Passage provided —
>> START
Cwtch’s Metadata Protection — What Makes It Different
Most encrypted messengers protect message content through end-to-end encryption but leave metadata exposed — who you talk to, when, how often and for how long. This metadata is often more revealing than content. Intelligence agencies have stated that metadata alone is sufficient to build detailed pictures of a person’s relationships, activities and intentions.
Cwtch addresses metadata at the architectural level — not through policy promises but through design choices that make metadata collection technically impossible:
| Metadata Type | Cwtch | Signal | Session |
|---|---|---|---|
| Who you talk to | ✅ Not knowable | ⚠️ Signal sees contact graph | ⚠️ Nodes see partial data |
| When you communicate | ✅ Not recorded | ⚠️ Logged on servers | ⚠️ Node-visible |
| Your IP address | ✅ Hidden — Tor | ✅ Hidden if using Signal’s proxy | ⚠️ Visible to nodes |
| Message frequency | ✅ Not observable | ⚠️ Potentially observable | ⚠️ Partially observable |
| Group membership | ✅ Private | ⚠️ Known to Signal | ⚠️ Partially known |
How Cwtch Groups Work
Cwtch’s group messaging architecture is technically novel — it solves the problem of group communication without creating a server that knows all group members.
Groups in Cwtch use a server component — but the server is a simple message relay that knows nothing about the messages it handles. Messages are encrypted before they reach the server, the server cannot read them and it does not know which Cwtch identities are members of the group. The server sees only encrypted blobs arriving and departing — no participant identities, no message content, no communication patterns.
Server operators can be anyone — the Open Privacy team runs public servers, and users can self-host a Cwtch server for maximum control. Running your own Cwtch server for your group eliminates the need to trust any third-party server operator.
>> END
Task instructions —
[1] Reproduce word for word the part of the Cwtch metadata passage that opens with the words containing "Server operators can" and closes with "third-party server operator.".
[2] Write the next part of the Cwtch metadata passage, picking up right after its final sentence.
The data that comes next was taken from a separate source.

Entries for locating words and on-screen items
>> START
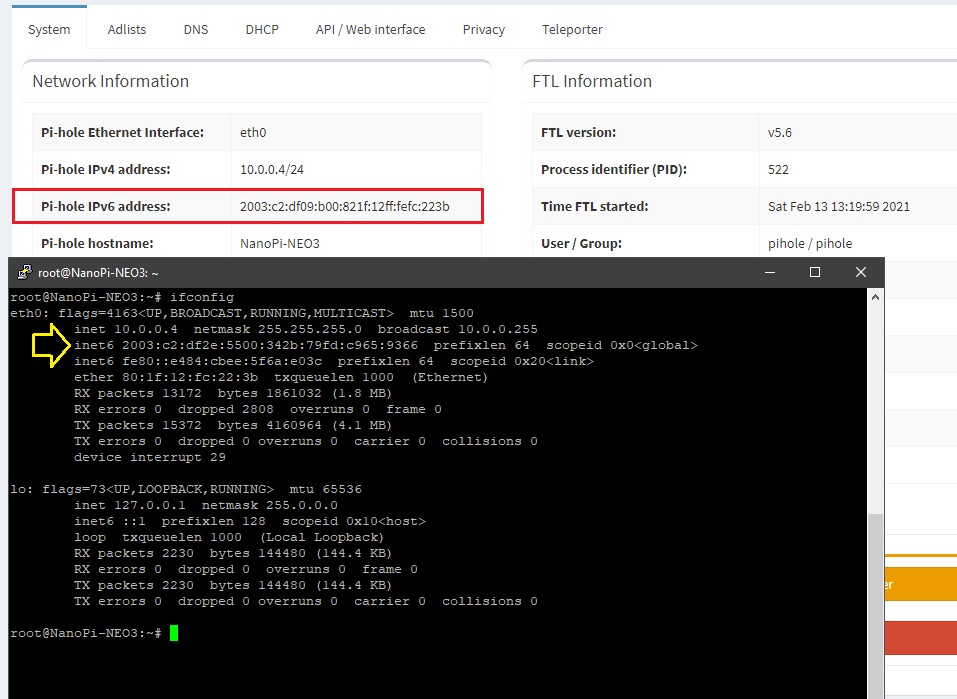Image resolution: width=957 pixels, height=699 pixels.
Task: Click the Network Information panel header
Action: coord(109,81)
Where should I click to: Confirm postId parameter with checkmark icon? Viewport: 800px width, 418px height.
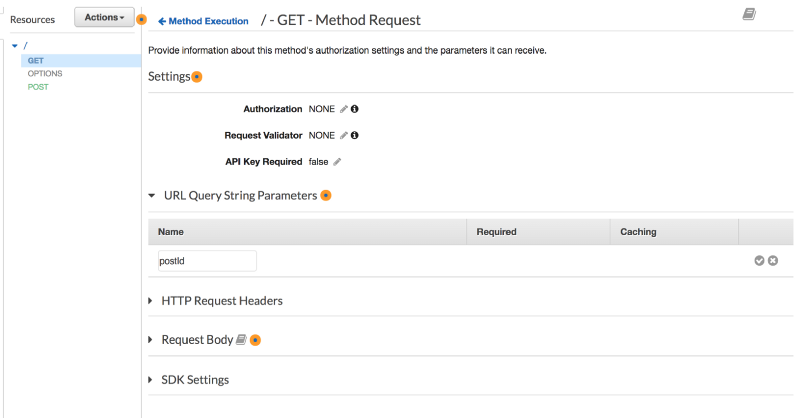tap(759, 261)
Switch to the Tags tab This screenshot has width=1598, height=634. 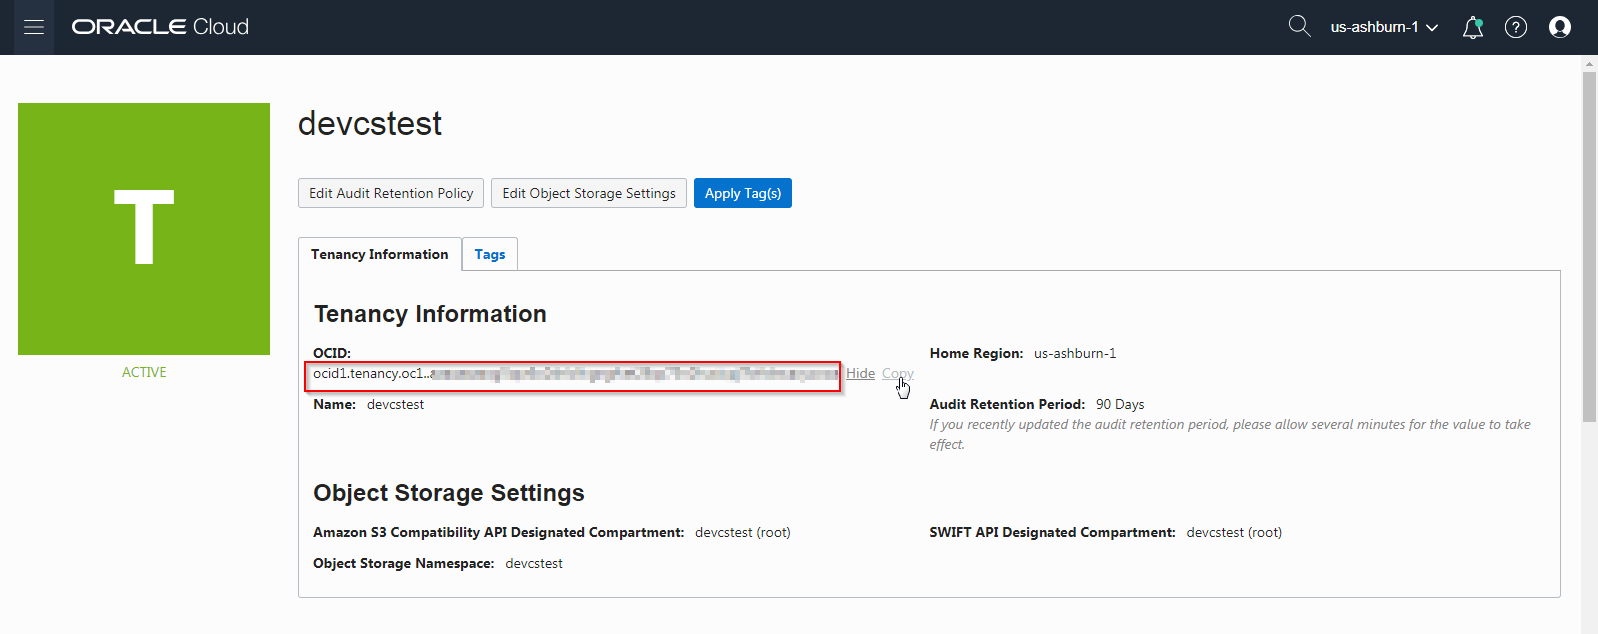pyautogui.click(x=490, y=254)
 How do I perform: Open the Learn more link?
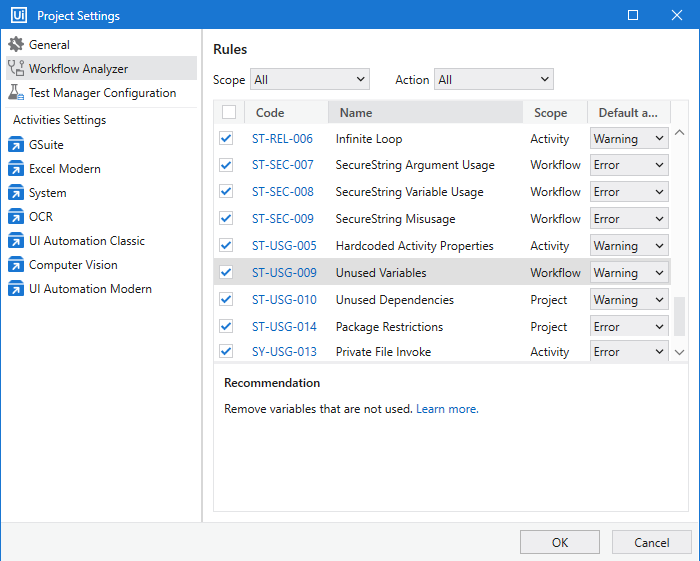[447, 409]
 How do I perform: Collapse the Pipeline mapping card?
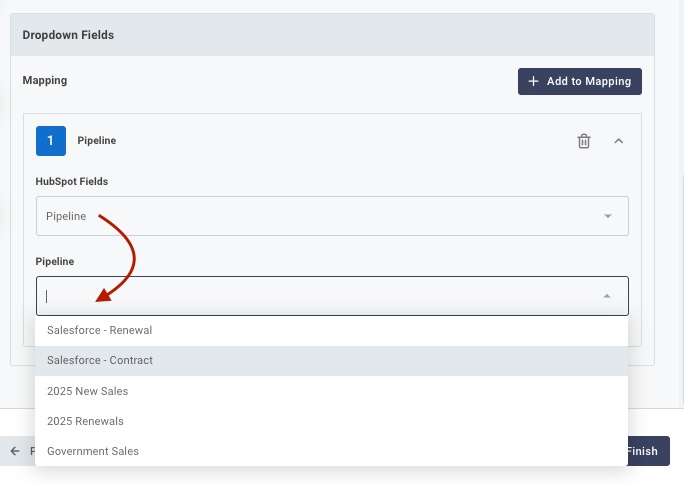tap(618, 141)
>> END
The responses —
[1]
Server operators can be anyone — the Open Privacy team runs public servers, and users can self-host a Cwtch server for maximum control. Running your own Cwtch server for your group eliminates the need to trust any third-party server operator.

[2]
Cwtch vs. Briar — The Two Strongest Options
Cwtch and Briar are the two messengers that provide the strongest metadata protection currently available. Both are Tor-native, both have no central server and both are open source. The choice between them depends on specific use case requirements:
| Feature | Cwtch | Briar |
|---|---|---|
| Desktop support | ✅ Windows, Mac, Linux | ⚠️ In development |
| Async messaging | ✅ Yes — via server relay | ❌ Both online needed |
| Offline messaging | ❌ No | ✅ Bluetooth + WiFi |
| Group metadata privacy | ✅ Strongest | ✅ Strong |
| Self-hostable server | ✅ Yes | ❌ No server model |
| iOS support | ❌ No | ❌ No |
| Best for | Desktop + async group communication | Android + offline scenarios |
Self-Hosting a Cwtch Server
Running your own Cwtch server for your group provides the strongest available configuration — no third-party server operator has any access to group communication metadata, however limited that access already is on public servers.
Requirements: A Linux server or VPS with Tor installed, Docker or direct installation of the Cwtch server binary and a stable internet connection.
What self-hosting provides:
- No third-party involvement in group message relay
- Full control over server retention policies
- Independence from public server availability and policies
- The server’s .onion address is known only to group members
What it doesn’t change: Message content is already encrypted before reaching any server — self-hosting does not improve content security. It improves operational security by eliminating a third-party relay operator from the trust chain.
Cwtch’s documentation at cwtch.im covers the server installation process in detail. The server binary is open source and available in the same repository as the client.
Practical Limitations
No iOS support. Like Briar, Cwtch has no iOS app. The combination of Tor hidden service requirements and Apple’s background process restrictions has prevented a production iOS implementation. iOS users must use Session or Signal for privacy messaging.
Smaller user base. Cwtch’s stronger privacy requirements create more friction than mainstream messengers — the result is a smaller user base. Convincing contacts to adopt Cwtch is harder than convincing them to adopt Signal, which is a mainstream recommendation. The tool is most useful in contexts where all participants have a genuine privacy requirement that motivates adoption.
Performance over Tor. All connections run through Tor — this adds latency compared to direct connections or even Session’s node network. Message delivery is slower than Signal or WhatsApp. For real-time chat where speed matters, this is a meaningful limitation.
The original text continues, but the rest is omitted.